Pertanto, atteso che in materia di assegno d’invalidità previsto a favore degli invalidi civili parziali dalla L. 30 marzo 1971, n. 118, art. 13, il cosiddetto requisito economico ed il requisito dell’incollocazione integrano non già una mera condizione di erogabilità della prestazione ma – al pari del cosiddetto requisito sanitario – un elemento costitutivo della pretesa, se ne ricava che correttamente nella fattispecie l’Inps provvide a sospendere la prestazione, una volta accertato il venir meno del requisito dell’iscrizione della P. nelle liste speciali del collocamento per i disabili. Oltretutto, il giudicato invocato da quest’ultima per il ripristino dell’assegno, precedentemente revocatole a causa della riduzione del suo grado di invalidità civile al di sotto della soglia legale prevista per l’accesso al beneficio, si era formato esclusivamente in merito alla sussistenza del requisito sanitario, per cui il concorrente requisito dell’incollocabilità al lavoro, rappresentante anch’esso un elemento costitutivo del diritto, non era stato interessato da tale decisione;

conseguentemente rimaneva impregiudicato il potere dell’Inps di procedere alla verifica della persistenza di quest’ultimo elemento costitutivo ai fini della erogazione della prestazione richiesta.
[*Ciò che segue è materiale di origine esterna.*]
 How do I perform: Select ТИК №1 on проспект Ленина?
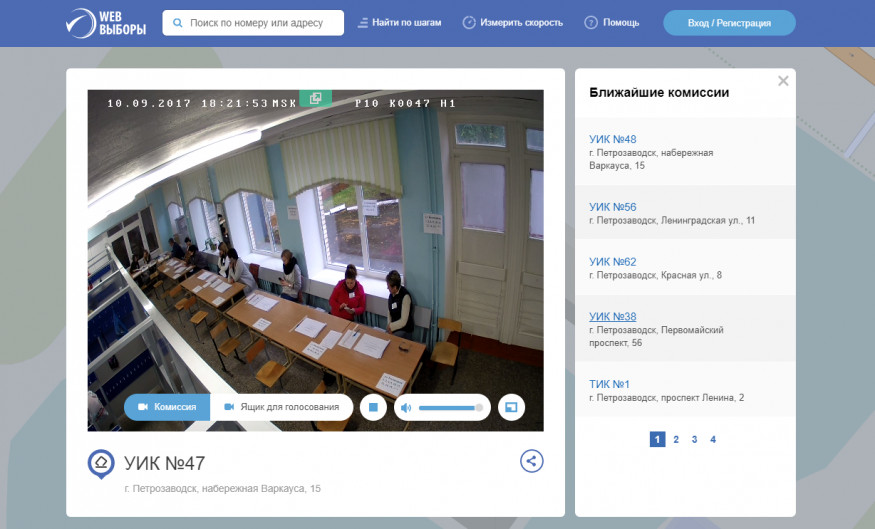tap(609, 384)
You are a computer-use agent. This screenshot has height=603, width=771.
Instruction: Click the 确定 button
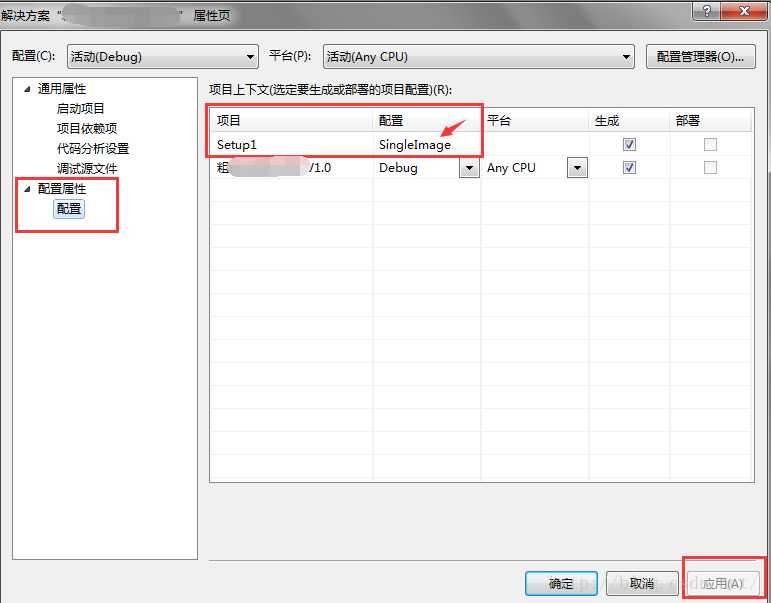[x=561, y=584]
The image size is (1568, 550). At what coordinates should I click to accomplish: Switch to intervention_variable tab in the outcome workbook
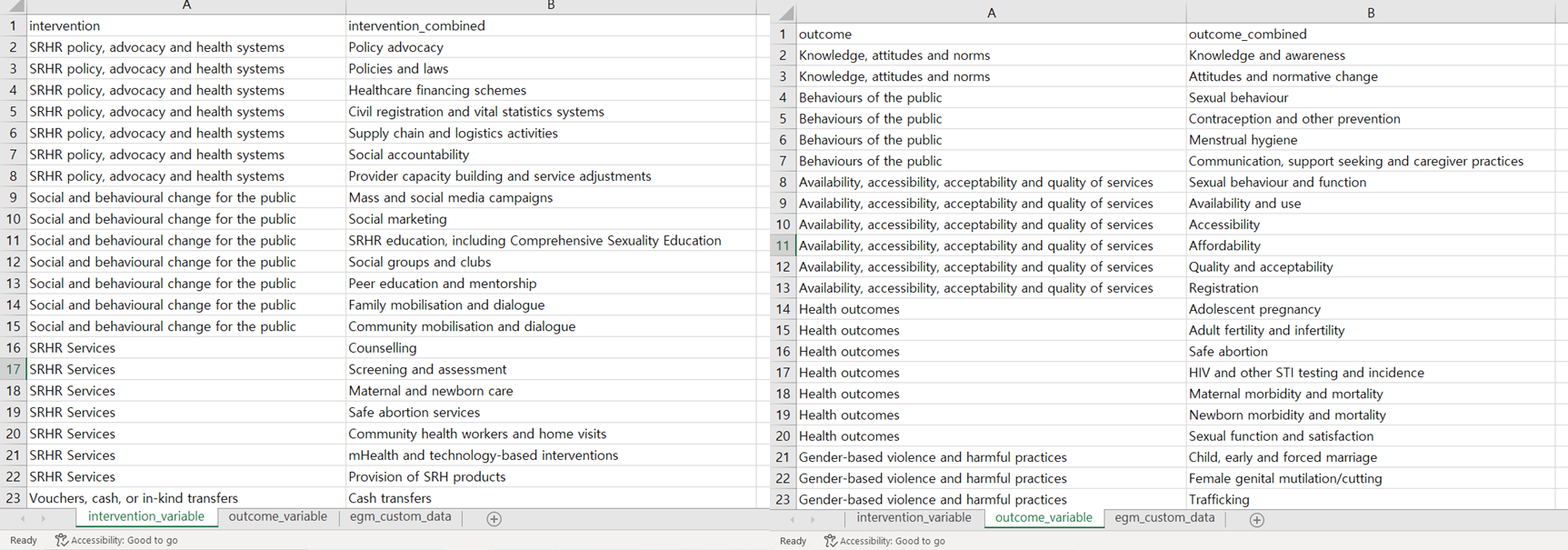[x=914, y=517]
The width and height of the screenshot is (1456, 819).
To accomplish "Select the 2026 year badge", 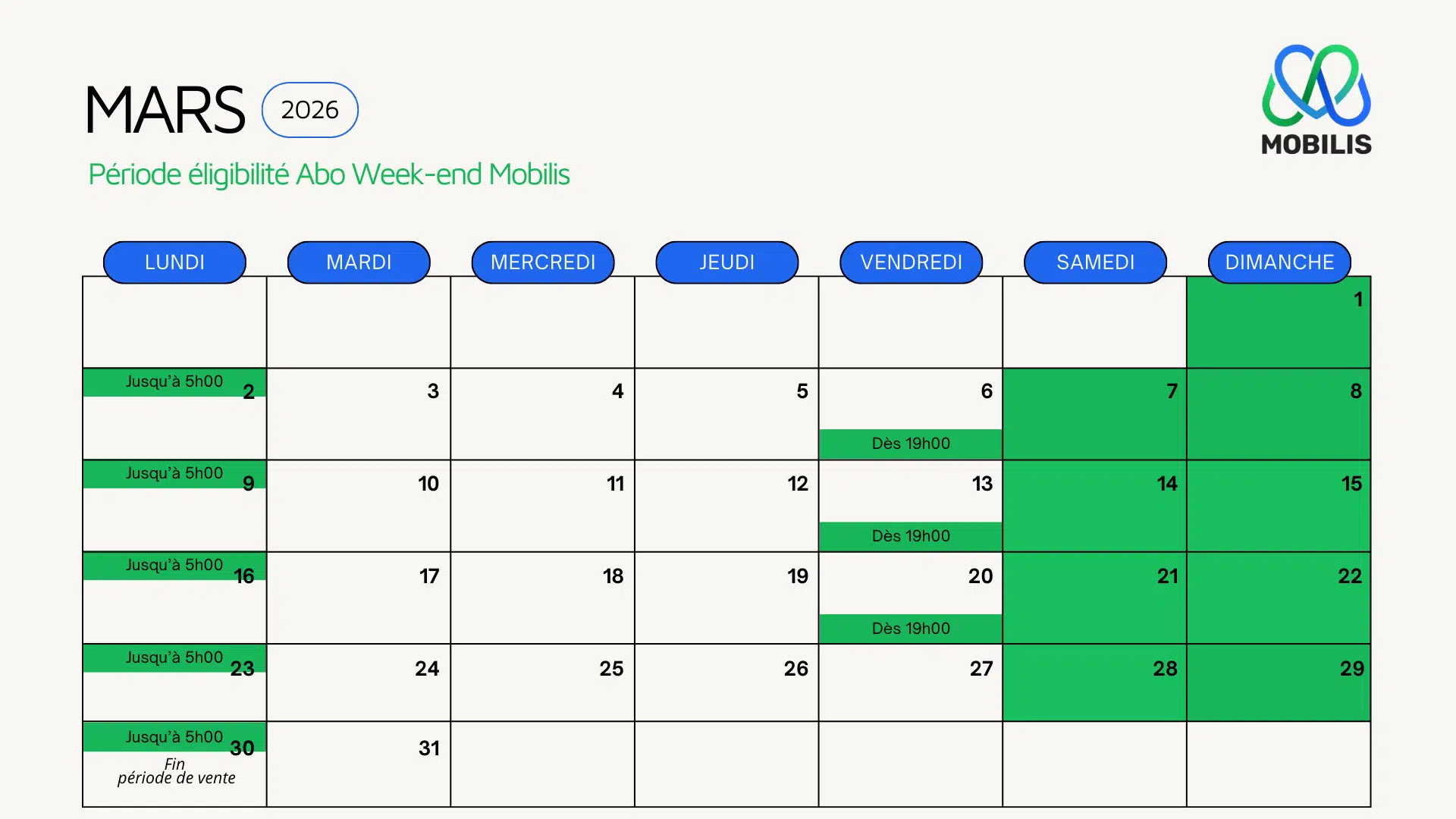I will click(309, 110).
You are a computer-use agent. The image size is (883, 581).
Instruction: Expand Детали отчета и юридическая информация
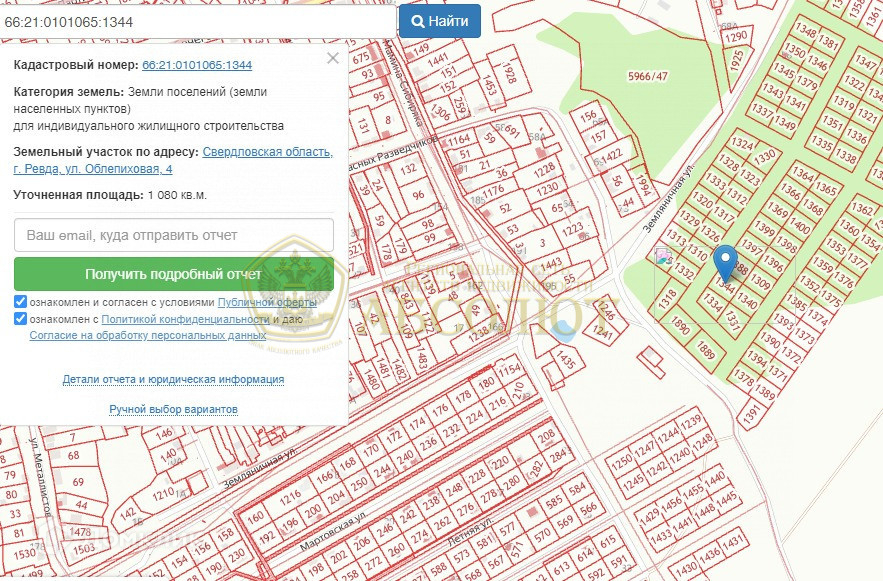pos(173,380)
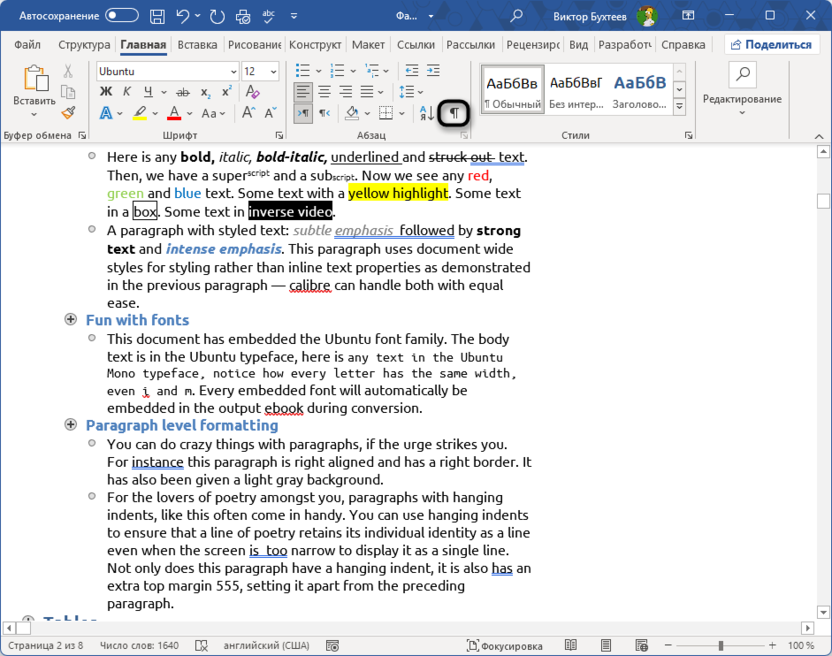
Task: Collapse the 'Fun with fonts' heading
Action: click(x=71, y=320)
Ne consegue che, in accoglimento del ricorso dell’Inps, la sentenza impugnata va cassata senza rinvio, potendo essere decisa nel merito ai sensi dell’art. 384 c.p.c., comma 1, ultimo periodo, senza che siano necessari all’uopo accertamenti di fatto, per cui la domanda di P.A. va rigettata.

Nulla va disposto in ordine alle spese dell’intero giudizio a norma dell’art. 152 disp. att. c.p.c., nel testo vigente prima delle modifiche apportate dalla L. n. 326 del 2003, atteso che il ricorso introduttivo risale al 30 aprile del 2002.

P.Q.M.

La Corte accoglie il ricorso, cassa la sentenza impugnata e, decidendo nel merito, rigetta la domanda. Nulla per le spese dell’intero giudizio.

Così deciso in Roma, il 29 maggio 2012.